----- Input

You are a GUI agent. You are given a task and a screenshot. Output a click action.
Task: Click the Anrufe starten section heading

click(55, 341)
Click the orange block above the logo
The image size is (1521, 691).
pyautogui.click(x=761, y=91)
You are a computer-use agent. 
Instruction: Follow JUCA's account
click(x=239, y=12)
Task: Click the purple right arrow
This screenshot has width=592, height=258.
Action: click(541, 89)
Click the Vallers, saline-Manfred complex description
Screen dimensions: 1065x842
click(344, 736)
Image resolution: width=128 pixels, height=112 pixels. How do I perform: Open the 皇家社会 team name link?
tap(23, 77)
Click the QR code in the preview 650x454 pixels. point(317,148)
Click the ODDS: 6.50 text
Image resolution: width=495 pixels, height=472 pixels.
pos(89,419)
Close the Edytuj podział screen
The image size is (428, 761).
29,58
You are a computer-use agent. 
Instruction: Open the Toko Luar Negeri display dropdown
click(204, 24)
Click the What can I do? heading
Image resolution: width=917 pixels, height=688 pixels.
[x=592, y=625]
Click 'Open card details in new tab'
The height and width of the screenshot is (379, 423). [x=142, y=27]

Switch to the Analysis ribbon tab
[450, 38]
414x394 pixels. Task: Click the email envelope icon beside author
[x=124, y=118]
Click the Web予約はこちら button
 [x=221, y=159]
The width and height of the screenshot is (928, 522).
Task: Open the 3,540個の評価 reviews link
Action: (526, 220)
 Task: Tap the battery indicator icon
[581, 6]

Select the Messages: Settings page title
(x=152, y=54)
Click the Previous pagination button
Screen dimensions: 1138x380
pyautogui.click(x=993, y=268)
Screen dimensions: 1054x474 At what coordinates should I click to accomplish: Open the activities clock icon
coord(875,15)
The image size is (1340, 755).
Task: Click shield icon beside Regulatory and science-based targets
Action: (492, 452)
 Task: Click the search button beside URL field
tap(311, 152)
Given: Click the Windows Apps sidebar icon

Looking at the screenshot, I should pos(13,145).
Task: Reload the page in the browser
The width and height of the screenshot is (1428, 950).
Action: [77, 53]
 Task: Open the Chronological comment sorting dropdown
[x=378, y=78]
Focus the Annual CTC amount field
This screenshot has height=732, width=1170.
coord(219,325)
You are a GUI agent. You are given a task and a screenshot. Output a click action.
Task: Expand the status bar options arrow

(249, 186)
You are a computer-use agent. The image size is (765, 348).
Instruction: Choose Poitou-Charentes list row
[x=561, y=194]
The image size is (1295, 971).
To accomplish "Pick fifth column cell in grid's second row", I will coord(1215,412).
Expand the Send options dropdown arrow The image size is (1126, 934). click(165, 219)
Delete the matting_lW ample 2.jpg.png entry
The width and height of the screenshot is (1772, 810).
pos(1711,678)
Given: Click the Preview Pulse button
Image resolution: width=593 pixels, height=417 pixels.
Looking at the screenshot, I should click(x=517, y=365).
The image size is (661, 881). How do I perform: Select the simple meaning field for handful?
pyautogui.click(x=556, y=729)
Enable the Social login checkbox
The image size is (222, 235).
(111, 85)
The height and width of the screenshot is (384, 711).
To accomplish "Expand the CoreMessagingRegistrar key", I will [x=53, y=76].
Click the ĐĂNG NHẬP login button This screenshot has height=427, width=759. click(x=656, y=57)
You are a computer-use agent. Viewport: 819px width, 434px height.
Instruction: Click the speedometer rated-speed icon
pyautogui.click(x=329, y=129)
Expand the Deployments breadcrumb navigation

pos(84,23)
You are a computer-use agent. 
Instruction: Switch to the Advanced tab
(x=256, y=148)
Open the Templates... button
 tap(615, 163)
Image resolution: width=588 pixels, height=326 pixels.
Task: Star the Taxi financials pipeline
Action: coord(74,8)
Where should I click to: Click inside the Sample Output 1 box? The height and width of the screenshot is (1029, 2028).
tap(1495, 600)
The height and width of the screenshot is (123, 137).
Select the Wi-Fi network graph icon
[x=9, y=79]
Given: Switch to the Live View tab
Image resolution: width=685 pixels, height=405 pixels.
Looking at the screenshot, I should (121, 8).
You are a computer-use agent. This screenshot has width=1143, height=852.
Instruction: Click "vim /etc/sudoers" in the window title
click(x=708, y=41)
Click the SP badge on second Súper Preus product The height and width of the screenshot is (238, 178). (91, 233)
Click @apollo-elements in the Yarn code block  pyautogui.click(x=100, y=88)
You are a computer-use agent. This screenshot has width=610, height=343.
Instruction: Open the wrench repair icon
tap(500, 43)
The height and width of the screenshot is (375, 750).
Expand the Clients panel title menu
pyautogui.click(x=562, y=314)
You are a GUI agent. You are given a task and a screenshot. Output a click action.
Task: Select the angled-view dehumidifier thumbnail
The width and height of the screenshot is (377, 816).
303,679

----------

What you will do: Copy out each line of the data above, exactly, if it lies between the line holding "Image resolution: width=128" and the line holding "Click the ODDS: 6.50 text", inclusive; copy no other line.

Solved problem:
Image resolution: width=128 pixels, height=112 pixels. How do I perform: Open the 皇家社会 team name link?
tap(23, 77)
Click the QR code in the preview 650x454 pixels. point(317,148)
Click the ODDS: 6.50 text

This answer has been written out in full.